▸ **DATA FOR PROCESSING**

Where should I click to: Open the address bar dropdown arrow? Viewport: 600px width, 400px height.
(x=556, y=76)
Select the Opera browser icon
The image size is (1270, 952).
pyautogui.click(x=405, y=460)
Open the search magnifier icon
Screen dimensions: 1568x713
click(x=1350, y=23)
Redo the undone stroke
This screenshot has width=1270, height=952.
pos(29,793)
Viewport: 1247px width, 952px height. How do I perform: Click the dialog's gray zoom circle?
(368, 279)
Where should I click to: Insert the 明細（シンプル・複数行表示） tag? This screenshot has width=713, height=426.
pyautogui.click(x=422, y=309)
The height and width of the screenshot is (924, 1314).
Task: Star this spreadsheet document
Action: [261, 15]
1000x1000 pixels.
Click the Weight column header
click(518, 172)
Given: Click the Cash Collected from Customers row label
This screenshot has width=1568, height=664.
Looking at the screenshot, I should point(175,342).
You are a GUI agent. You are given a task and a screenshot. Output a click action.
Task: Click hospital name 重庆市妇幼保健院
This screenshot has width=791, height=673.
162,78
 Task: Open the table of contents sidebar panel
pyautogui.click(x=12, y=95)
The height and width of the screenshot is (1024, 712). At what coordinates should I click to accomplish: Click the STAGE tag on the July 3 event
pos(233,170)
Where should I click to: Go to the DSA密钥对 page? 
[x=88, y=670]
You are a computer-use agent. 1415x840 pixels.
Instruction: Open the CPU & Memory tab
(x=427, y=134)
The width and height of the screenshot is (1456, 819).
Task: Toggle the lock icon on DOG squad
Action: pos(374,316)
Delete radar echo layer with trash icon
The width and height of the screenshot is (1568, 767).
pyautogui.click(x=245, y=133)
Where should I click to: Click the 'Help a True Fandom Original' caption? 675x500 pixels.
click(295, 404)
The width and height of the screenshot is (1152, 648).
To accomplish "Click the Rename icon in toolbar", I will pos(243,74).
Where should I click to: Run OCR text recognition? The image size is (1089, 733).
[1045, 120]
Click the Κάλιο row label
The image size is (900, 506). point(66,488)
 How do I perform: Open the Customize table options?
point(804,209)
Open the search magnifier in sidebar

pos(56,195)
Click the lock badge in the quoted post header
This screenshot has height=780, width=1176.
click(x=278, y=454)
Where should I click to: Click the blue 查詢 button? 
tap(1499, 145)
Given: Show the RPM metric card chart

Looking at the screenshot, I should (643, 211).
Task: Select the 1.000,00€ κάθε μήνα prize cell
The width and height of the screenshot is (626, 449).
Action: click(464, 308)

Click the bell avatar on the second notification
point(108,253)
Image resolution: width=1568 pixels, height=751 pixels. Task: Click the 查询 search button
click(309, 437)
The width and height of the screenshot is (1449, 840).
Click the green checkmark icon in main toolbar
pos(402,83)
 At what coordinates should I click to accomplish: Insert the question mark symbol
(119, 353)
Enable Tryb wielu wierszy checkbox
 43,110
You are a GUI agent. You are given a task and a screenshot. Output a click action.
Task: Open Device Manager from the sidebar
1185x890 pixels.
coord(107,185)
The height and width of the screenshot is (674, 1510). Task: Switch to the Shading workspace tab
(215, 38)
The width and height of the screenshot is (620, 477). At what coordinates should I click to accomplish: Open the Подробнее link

▸ **WRITTEN EXERCISE**
Swap "Opera" for "Firefox" and give the lines again, from the start of the material through the line holding "click(295, 404)", inclusive, with everything else unchanged.

▸ **EXERCISE RESULT**
Where should I click to: Open the address bar dropdown arrow? Viewport: 600px width, 400px height.
(x=556, y=76)
Select the Firefox browser icon
The image size is (1270, 952).
pyautogui.click(x=405, y=460)
Open the search magnifier icon
Screen dimensions: 1568x713
click(x=1350, y=23)
Redo the undone stroke
This screenshot has width=1270, height=952.
pos(29,793)
Viewport: 1247px width, 952px height. How do I perform: Click the dialog's gray zoom circle?
(368, 279)
Where should I click to: Insert the 明細（シンプル・複数行表示） tag? This screenshot has width=713, height=426.
pyautogui.click(x=422, y=309)
The height and width of the screenshot is (924, 1314).
Task: Star this spreadsheet document
Action: [261, 15]
1000x1000 pixels.
Click the Weight column header
click(518, 172)
Given: Click the Cash Collected from Customers row label
This screenshot has width=1568, height=664.
Looking at the screenshot, I should point(175,342).
You are a GUI agent. You are given a task and a screenshot. Output a click action.
Task: Click hospital name 重庆市妇幼保健院
This screenshot has width=791, height=673.
162,78
 Task: Open the table of contents sidebar panel
pyautogui.click(x=12, y=95)
The height and width of the screenshot is (1024, 712). At what coordinates should I click to accomplish: Click the STAGE tag on the July 3 event
pos(233,170)
Where should I click to: Go to the DSA密钥对 page? 
[x=88, y=670]
You are a computer-use agent. 1415x840 pixels.
Instruction: Open the CPU & Memory tab
(x=427, y=134)
The width and height of the screenshot is (1456, 819).
Task: Toggle the lock icon on DOG squad
Action: pos(374,316)
Delete radar echo layer with trash icon
The width and height of the screenshot is (1568, 767).
pyautogui.click(x=245, y=133)
Where should I click to: Click the 'Help a True Fandom Original' caption? 675x500 pixels.
click(295, 404)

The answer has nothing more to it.